DINNER AT THE HOMESICK RESTAURANT by Anne Tyler Knopf: 303 pages; $13.50

Every other year or so since 1964, loyal readers pick up their new Anne Tyler novel as they would buy a favored brand of sensible shoe. Each of her nine books is solidly constructed from authentic and durable materials. Yet traditional style and comfort do not necessarily mean dullness. Tyler’s characters have character: quirks, odd angles of vision, colorful mean streaks and harmonic longings. They usually live in ordinary settings, like Baltimore, the author’s current home, and do not seem to have been overly influenced by the 7 o’clock news. An issue in a Tyler novel is likely to mean a new child; a cause, the reason behind a malfunction in an appliance or a marriage.

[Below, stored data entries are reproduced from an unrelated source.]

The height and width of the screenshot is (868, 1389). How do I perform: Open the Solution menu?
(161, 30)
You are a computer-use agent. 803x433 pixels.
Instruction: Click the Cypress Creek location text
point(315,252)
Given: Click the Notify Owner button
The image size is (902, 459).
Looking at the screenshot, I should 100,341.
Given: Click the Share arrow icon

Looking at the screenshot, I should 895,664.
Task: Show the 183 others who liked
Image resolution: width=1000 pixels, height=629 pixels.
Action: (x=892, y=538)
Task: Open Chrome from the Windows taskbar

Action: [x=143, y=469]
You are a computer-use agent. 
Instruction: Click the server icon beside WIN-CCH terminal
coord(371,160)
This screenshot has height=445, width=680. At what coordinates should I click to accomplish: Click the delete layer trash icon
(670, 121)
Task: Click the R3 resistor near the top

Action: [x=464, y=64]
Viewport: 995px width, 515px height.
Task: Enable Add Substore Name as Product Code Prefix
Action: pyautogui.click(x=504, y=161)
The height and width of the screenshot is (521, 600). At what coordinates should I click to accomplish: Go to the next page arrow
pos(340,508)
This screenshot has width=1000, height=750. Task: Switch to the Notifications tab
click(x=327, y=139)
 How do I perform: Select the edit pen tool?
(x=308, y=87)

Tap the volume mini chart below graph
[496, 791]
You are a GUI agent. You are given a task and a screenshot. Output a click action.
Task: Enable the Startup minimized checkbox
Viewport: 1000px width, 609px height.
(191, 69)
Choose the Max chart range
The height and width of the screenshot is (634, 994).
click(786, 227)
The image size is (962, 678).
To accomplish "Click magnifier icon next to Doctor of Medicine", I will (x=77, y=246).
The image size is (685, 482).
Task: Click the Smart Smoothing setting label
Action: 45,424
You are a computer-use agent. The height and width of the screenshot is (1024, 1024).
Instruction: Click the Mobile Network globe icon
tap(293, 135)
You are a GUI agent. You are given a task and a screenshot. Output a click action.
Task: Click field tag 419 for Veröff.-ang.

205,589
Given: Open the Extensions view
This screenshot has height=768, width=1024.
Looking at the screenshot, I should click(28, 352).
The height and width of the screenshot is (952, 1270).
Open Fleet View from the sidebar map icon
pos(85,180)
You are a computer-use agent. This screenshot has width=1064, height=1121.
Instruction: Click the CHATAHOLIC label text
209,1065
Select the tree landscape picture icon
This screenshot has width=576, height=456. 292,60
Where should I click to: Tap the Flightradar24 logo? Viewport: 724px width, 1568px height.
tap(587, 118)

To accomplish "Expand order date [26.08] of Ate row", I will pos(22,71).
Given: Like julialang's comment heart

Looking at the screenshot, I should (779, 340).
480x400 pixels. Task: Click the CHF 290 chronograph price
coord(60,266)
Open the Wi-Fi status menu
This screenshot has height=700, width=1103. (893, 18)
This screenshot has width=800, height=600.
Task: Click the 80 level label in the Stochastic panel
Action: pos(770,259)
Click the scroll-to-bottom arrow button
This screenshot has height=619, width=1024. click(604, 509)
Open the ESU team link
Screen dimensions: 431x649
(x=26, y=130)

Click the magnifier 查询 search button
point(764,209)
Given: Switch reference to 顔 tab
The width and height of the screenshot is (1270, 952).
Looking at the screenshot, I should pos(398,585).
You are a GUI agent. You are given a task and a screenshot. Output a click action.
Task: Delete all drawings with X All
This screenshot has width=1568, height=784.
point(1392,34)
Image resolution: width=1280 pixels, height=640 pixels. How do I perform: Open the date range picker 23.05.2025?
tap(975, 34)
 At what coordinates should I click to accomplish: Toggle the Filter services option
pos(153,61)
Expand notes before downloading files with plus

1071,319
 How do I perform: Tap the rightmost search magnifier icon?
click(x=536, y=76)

Tyler does not trivialize motives with rationalizations. She launches her imagined lives and describes their trajectories with an unpretentious sense of fate. No explanations are necessary when Beck Tull, a retired traveling salesman, attends the funeral of the wife he left 35 years before and acts as if he has been on a long business trip. This occurs at the end of Homesick Restaurant, and the reader is not surprised. The scene has had careful preparation, and Tull has been well defined by his absence. He is the black hole around which his wife Pearl and children Cody. Jenny and Ezra have had to exist. The novel opens with Pearl Tull, 85, dying and remembering. It then turns effortlessly into a series of chapters about her children that can almost be read as self-contained stories.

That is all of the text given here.